Song of Toads (aka Pool Party)
I love toads.
Absolutely love them. Mating season has been in full swing here at the farm, and I got a few close-ups with the local toad residents, most of which I think I’ve correctly identified as both Eastern American toads and Dwarf American toads.
Our conservation department has a great little pdf that describes many of the 26 species and subspecies of frogs and toads found here in Missouri. For most of the toads, mating season is in March, April, and May. It is the male toads who sound the mating call, the unmistakable trill that announces both the arrival of spring and the season of love. Here are the links to some short clips that I took of male toads calling (wordpress was uncooperative with imbedding):
The males tend to be smaller than the females, as you can see in these amphibious bow-chicka-wocka-bow pictures below:
Unlike frogs, whose eggs tend to form clumps or masses in the water, female toads release their eggs in long continuous strands. These strands can range anywhere up to 60 feet long! Here you can see the toads laying eggs in their natural habitat, a lake. They also like the still water of ponds, low ditches, and large puddles.

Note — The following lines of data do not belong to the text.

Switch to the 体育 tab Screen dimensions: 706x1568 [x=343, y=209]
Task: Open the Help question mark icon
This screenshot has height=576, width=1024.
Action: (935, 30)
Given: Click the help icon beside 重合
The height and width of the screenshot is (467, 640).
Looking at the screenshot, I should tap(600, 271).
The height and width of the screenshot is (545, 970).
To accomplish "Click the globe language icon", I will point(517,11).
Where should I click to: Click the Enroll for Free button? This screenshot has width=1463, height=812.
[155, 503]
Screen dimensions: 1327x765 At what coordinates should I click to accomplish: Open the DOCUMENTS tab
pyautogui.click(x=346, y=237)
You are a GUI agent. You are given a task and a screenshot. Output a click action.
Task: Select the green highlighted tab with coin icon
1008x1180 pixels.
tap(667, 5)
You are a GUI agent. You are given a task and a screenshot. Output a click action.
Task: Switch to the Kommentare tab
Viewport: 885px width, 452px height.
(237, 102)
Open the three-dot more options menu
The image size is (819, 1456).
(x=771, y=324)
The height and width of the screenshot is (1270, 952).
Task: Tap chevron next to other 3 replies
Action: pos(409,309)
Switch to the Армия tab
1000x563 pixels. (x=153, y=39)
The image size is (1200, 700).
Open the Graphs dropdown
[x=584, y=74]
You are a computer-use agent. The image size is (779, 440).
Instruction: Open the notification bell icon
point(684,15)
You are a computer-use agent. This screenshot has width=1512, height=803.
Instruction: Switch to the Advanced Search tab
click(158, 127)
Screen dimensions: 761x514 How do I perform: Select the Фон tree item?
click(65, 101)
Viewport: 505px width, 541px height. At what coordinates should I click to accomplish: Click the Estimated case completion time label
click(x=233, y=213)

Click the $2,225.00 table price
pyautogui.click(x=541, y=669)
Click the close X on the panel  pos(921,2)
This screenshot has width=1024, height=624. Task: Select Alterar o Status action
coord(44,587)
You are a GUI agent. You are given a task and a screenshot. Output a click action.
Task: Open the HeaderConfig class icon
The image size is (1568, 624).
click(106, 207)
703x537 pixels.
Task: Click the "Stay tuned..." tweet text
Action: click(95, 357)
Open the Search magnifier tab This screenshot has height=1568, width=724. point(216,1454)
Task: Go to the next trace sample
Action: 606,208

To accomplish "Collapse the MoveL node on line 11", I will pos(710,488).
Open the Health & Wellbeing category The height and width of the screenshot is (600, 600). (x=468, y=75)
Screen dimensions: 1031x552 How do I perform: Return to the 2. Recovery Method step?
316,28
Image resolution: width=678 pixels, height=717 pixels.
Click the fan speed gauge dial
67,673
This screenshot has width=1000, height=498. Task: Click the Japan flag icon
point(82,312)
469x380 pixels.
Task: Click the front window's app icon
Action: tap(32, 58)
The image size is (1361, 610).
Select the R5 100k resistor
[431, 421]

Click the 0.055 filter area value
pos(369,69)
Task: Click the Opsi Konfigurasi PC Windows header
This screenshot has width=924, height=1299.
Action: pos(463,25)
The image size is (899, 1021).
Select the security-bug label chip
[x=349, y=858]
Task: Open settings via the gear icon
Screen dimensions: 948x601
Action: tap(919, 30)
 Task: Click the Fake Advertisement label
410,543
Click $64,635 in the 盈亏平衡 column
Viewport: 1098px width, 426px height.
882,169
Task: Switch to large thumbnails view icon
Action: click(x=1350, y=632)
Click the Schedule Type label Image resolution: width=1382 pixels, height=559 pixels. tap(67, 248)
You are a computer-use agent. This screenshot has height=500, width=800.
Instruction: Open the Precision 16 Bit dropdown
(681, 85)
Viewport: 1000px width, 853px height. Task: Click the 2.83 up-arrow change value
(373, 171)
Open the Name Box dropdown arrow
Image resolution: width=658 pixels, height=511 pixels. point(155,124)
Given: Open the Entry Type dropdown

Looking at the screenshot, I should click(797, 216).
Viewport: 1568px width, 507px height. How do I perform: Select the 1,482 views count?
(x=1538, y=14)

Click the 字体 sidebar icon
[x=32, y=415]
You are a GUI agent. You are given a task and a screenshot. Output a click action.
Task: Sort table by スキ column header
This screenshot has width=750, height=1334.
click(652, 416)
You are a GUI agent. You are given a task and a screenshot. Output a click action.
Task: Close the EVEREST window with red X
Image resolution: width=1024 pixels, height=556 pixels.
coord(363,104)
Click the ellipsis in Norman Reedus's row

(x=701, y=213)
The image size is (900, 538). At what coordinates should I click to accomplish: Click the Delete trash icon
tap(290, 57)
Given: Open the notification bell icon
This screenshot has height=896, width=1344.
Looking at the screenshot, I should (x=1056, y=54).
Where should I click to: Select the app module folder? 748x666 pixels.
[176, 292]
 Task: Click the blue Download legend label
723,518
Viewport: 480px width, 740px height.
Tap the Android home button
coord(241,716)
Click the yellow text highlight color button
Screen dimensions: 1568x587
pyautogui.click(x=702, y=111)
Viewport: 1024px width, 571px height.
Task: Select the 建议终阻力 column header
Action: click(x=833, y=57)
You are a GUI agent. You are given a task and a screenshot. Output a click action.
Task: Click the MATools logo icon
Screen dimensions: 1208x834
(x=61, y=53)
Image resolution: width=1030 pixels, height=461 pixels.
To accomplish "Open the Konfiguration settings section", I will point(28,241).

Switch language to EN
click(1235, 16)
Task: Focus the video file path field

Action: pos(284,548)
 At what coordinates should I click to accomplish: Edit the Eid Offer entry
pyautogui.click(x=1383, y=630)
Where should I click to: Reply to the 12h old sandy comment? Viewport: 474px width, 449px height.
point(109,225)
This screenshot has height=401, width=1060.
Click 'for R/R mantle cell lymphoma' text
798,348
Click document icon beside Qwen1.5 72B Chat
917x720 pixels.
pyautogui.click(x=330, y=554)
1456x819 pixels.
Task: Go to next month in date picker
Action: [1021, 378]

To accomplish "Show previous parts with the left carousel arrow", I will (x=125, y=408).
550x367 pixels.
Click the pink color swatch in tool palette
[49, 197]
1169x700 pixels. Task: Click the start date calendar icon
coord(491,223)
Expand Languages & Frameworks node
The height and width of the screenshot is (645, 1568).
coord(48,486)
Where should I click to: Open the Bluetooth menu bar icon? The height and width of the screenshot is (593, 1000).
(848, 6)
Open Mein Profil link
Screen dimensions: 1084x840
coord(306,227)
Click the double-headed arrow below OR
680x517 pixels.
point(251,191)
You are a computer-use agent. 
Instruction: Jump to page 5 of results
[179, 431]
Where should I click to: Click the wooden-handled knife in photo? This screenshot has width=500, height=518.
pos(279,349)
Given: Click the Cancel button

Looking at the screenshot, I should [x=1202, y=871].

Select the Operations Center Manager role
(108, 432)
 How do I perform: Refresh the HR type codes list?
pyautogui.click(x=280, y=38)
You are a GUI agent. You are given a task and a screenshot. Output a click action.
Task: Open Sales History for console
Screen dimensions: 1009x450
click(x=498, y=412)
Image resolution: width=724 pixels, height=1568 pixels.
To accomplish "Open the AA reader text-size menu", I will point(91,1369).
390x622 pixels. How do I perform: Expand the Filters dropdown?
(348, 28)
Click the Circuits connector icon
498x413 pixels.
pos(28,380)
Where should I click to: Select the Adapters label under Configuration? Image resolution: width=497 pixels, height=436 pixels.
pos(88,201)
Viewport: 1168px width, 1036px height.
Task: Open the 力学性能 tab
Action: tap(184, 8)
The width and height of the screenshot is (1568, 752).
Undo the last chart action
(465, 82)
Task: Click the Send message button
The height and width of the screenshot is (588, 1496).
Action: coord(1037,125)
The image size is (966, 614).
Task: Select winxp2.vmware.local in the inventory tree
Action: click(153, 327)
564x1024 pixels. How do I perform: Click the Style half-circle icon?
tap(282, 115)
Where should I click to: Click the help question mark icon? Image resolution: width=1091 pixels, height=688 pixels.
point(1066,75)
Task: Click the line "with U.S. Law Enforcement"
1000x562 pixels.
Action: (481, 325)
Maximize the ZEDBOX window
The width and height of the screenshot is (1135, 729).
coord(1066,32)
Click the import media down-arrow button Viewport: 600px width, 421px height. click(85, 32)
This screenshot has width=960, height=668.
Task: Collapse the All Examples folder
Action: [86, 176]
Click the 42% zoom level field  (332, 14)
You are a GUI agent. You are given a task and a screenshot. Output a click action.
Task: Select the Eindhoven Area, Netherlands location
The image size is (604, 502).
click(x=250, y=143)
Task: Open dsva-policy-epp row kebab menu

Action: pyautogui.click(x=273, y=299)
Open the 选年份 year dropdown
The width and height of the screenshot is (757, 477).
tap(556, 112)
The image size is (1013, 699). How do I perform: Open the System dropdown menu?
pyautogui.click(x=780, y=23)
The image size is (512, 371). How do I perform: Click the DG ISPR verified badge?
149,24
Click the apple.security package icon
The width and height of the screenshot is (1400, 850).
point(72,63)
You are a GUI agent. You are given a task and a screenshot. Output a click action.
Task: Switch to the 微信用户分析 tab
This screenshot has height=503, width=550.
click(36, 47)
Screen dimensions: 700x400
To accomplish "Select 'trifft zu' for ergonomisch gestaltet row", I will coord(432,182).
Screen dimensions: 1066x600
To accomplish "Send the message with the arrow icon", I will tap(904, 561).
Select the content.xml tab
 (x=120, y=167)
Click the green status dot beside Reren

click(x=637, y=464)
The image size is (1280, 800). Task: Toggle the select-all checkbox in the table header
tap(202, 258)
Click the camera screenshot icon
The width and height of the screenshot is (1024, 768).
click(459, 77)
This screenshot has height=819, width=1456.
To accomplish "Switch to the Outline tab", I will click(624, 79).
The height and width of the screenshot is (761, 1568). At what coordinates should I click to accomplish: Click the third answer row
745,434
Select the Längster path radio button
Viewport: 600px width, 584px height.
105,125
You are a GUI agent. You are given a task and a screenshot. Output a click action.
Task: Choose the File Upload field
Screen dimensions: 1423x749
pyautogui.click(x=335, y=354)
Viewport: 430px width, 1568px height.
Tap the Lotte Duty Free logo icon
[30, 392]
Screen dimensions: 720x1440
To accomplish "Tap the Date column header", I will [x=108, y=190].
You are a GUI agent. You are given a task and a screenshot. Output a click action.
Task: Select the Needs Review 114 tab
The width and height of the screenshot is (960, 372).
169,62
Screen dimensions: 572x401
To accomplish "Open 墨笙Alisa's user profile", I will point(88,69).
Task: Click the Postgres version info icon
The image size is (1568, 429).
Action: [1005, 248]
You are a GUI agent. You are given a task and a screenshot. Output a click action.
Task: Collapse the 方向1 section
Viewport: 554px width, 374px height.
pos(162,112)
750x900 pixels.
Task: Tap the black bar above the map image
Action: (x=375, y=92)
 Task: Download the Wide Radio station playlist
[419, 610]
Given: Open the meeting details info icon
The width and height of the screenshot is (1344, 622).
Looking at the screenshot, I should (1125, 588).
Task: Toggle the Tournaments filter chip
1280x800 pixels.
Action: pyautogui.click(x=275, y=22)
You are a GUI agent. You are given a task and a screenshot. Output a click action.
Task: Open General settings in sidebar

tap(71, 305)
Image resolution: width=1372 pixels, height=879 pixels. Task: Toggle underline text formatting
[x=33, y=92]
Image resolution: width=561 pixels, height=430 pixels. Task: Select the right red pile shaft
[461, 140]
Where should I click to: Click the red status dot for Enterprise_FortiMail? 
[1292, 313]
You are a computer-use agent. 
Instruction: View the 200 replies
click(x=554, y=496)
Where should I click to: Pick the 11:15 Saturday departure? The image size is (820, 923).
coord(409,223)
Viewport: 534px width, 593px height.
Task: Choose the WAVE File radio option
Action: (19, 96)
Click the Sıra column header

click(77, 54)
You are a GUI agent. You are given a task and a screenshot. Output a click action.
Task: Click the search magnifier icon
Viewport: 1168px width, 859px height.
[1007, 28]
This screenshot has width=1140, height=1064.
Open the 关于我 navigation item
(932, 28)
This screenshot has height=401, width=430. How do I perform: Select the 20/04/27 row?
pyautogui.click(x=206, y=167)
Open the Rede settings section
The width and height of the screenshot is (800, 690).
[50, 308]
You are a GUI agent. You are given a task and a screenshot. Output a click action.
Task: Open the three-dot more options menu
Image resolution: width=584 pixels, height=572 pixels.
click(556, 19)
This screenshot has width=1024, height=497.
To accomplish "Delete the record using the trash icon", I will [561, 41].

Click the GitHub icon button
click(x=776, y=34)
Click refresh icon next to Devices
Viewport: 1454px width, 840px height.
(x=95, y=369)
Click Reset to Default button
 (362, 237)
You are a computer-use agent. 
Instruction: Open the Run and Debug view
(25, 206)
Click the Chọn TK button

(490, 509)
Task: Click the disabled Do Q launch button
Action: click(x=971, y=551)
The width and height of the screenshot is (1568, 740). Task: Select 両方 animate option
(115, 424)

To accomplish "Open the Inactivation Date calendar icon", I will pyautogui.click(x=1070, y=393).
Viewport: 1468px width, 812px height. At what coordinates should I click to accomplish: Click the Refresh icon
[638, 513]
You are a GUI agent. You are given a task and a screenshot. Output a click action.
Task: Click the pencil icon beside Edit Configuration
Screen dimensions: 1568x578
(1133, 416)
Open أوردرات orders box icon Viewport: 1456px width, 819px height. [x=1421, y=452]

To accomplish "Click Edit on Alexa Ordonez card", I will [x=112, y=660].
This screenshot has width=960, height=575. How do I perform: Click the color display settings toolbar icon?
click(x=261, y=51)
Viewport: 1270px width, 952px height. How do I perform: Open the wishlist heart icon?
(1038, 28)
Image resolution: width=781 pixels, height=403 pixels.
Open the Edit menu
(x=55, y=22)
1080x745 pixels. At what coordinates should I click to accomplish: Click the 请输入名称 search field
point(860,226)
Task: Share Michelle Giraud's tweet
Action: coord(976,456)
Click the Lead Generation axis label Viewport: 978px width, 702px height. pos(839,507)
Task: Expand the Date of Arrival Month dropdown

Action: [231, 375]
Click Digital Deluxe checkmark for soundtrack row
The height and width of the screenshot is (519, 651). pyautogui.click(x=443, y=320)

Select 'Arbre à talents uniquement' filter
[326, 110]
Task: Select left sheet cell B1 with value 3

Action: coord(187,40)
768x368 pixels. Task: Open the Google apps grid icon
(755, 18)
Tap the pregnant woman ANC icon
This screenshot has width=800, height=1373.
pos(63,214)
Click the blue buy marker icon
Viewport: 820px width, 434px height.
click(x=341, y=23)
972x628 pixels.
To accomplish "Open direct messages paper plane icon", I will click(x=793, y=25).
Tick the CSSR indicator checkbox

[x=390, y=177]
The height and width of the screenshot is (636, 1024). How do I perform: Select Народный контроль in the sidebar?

And now you can see the toads laying eggs in their preferred habitat, our swimming pool cover. It gets filled with rainwater and melted snow, and since there are no fish to eat the tadpoles, the toads congregate in this giant, safe “puddle” every spring. On this particular day, the toads were many. I stopped counting at 50. You can clearly see the long strands of eggs in this photo.
Approximately 1-3 weeks later, depending on the temperature, the eggs hatch into tadpoles. Many, many, many tadpoles. I’m pretty sure there are about 8 million of them in the swimming pool right now.
And even a few in the lake, lol.
Not all of them will live. In the lake, many will be eaten by fish, turtles, and other predators. Much of the water on the swimming pool cover will evaporate in the warming sun before the tadpoles fully mature. In the past, I’ve collected all that I can reach and transported them down to the lake. Of those that do make it out of the water on four little legs, many will fall prey to snakes, turtles, and small mammals. But the quick, the cautious, and the lucky will survive to complete the cycle again next year. And potentially, the next 40 years after that. Toads can live for a very long time.
There is a lot of lore surrounding the toad. In Europe, toads were believed to carry the spirits of witch’s familiars and to be symbols of the devil. In China, the three-legged toad, Jin Chan, was seen as a symbol of prosperity and was associated with the full moon.
This male toad doesn’t actually have three legs, he just had one tucked back underneath him. And since he doesn’t have any gold coins falling out of his mouth, we can safely assume he is not Jin Chan. Pity.
My favorite author of Ozark traditions and lore, Vance Randolph, wrote down a number of the superstitions surrounding toads that he collected from the locals in his book Ozark Superstitions. Here are a few excerpts from that work:
“It must be admitted that some of the items in this collection are folktales rather than superstitions proper. That is, they are not really believed by intelligent adults, but are repeated to children just as parents elsewhere tell the story of Santa Claus or assure their offspring that rabbits lay parti-colored eggs on Easter Sunday. The old sayin’ that killing a toad will make the cows give bloody milk, for example, is probably just a way of teaching children to let toads alone; the farmer knows that toads destroy insects, and he likes to see them around his doorstep on summer evenings.”
“There is a very widely known superstition that to kill a toad will make one’s cows give bloody milk. Most people think that nothing can be done about this, once the toad is dead, but Otto Ernest Rayburn found hillfolk in Arkansas who claim to be able to repair the damage, particularly if the toad was killed accidentally. “Get seven pebbles,” says Rayburn, “and throw them over your left shoulder into an open well at sundown. The milk will be all right after that.”
Randolph recounts a few ways for getting rid of warts, one of which requires this gruesome deed:
“Or one may kill a toad, rub its intestines on the wart, then bury the entrails under a stone. All this must be kept secret, otherwise it won’t work. The boy who acquainted me with this method still had several large warts ; when I asked why the toad’s guts hadn’t cured them, he explained that he had told his mother what he was doing, in order to escape punishment for killing the toad. The mother was opposed to killing toads in the dooryard ; she said it was an unlucky and senseless practice and might make the cows give bloody milk.”
That treatment is only to be outdone by the cure for a goiter. The instructions said to bake a toad in the oven until “the oil ran out of it” and then to apply that oil to the goiter daily. Ew with a capital EW! I mean, not only to kill a toad like that, but then to ever use that oven again for anything ever. Just say no to baking toads, people.
On a happier note, it was auspicious if a newlywed couple saw a toad immediately after the ceremony. And I do like this little saying that someone mentioned their father always said,
'Safe as a toad in god's pocket.'
Toads are also seen as symbols of transformation and secrets. This I can understand. They really are quite remarkable.